Tuesday, December 9, 2014

Working on The Necklace - Map Generation

Klax and I worked a lot more on the Necklace last night, on setting generation tables. We came up with a sweet method to generate maps of the local area. Set a center point in the middle of apiece of paper. This is most likely a settlement of some kind, but could be anything - a wreck, an asteroid, some godforsaken mat on the River, whatever. It's Where You Are Now. Roll on the main table, take the result - say Rock in the River, meaning an asteroid that has been lodged in the river, making an island - and then roll 1d100. This tells you how far away from the center it is. Go along the river, up or downstream, and put in the a symbol for the rock and a note "Rock" and the distance, like "Rock (54)". Roll again and do the same thing - say "Jungle Ball (27)". Put a symbol for the Jungle Ball approximately 26 units away from the center, away from the River, floating in air. Continue until your local area map fills up to your satisfaction.

Now for each setting element, roll on the proper sub table. So, for "Rock (54)", roll on the Rock in the River table. You roll up a result of "Carnivale Settlement", then the size of the rock (large) the composition of the rock (Nickel-Iron), and the vegetation (forest). For settlements, there is a further sub-table appropriate to the culture (Carnivale) you can roll on to define things further.

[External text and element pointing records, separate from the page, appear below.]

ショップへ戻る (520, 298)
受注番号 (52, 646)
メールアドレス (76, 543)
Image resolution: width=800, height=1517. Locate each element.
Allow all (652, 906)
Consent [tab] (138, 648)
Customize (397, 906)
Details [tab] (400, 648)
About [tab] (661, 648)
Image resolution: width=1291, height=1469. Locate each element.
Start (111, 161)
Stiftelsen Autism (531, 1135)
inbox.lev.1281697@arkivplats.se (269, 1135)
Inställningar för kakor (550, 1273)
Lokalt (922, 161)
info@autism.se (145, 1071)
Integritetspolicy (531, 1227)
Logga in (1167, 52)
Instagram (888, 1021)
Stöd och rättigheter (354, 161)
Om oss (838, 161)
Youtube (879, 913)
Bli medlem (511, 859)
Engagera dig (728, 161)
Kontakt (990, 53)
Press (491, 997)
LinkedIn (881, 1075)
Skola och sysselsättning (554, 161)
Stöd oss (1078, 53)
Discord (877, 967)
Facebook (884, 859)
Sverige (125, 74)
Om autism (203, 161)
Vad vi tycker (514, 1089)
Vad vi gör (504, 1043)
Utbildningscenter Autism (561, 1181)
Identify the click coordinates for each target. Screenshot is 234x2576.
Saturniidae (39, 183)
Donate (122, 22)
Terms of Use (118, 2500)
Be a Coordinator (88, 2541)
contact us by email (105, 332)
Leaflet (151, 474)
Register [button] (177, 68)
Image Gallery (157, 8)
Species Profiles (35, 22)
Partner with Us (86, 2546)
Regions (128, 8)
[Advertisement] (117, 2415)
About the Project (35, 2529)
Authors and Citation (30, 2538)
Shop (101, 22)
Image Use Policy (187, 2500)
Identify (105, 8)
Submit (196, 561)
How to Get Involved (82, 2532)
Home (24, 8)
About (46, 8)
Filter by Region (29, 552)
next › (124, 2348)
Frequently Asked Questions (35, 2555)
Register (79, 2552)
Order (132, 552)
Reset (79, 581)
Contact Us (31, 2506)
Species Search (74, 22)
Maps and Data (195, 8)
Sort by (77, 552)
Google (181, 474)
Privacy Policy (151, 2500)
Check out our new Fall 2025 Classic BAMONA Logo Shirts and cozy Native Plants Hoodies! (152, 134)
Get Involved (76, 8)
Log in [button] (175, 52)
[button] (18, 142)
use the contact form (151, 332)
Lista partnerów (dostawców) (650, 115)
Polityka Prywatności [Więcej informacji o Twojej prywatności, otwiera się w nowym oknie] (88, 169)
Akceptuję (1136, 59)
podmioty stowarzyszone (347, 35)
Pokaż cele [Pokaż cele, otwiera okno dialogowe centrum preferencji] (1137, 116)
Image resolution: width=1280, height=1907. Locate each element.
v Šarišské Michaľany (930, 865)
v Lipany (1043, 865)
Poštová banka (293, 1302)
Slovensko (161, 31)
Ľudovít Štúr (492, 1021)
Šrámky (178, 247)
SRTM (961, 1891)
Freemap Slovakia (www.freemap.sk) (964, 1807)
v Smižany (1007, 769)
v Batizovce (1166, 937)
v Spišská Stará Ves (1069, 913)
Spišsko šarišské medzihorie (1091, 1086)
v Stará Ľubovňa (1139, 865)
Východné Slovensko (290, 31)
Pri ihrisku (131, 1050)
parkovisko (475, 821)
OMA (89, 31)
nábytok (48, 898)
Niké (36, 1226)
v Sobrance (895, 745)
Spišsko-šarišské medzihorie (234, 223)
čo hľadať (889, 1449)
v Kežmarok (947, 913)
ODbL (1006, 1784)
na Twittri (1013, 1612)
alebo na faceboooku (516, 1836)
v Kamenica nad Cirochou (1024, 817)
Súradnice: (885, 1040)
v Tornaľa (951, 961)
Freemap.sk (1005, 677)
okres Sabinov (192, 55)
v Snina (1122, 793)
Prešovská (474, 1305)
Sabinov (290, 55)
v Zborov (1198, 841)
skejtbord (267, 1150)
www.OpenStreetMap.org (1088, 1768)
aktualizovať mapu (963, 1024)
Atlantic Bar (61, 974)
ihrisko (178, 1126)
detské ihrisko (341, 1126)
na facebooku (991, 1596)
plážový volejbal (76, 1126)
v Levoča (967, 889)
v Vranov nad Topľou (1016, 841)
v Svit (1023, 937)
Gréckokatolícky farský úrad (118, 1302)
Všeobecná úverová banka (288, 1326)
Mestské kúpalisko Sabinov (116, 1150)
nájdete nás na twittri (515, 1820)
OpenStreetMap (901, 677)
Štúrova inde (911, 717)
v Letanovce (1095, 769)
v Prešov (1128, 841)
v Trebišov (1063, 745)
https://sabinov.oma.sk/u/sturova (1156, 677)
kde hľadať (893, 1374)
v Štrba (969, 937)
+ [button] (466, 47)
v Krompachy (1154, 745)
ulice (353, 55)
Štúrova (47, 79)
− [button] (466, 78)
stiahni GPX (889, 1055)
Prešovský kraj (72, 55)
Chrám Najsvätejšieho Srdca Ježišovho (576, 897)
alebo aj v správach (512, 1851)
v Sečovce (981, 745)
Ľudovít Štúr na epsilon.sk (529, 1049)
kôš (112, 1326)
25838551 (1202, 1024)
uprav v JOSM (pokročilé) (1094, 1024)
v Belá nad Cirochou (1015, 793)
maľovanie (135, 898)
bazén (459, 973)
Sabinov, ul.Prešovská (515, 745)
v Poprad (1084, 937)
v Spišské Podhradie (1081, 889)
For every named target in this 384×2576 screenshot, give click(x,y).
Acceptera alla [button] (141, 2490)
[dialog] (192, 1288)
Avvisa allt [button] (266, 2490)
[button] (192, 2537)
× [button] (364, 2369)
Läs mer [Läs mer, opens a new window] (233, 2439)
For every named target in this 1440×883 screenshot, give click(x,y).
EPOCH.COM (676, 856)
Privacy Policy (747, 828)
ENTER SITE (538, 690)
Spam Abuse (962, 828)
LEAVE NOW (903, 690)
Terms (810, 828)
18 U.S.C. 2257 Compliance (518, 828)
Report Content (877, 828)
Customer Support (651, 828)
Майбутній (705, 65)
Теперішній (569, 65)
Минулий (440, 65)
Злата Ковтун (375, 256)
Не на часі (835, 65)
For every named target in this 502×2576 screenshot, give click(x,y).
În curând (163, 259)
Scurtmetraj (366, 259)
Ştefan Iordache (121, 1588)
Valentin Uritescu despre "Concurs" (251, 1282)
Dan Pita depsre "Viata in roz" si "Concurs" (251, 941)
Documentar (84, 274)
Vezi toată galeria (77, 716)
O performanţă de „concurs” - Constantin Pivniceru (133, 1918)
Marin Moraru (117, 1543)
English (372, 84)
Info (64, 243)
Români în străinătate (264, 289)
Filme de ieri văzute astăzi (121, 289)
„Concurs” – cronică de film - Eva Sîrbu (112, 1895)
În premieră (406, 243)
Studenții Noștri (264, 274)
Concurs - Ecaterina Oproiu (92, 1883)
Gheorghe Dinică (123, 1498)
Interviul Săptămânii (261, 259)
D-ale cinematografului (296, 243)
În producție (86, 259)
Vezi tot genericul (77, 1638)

Say it turns out to be a Large Carnivale town, with a fishing fleet, river port, and mine. There's a cultural sub-table you can use to create the specific Carnivale culture - because Carnivale tech level is so low, each town or village can be wildly different from its neighbors.

The distances you roll are undefined, and you can define them. Travel time is a good way to define things, say the number of hours it takes to get there, and that would depend greatly on the method you use to travel. A fusion jet airship travels a lot faster than a riverboat, which travels a lot faster than a dugout canoe. You could also define the units as kilometers, or days of travel, or whatever. It's all relative.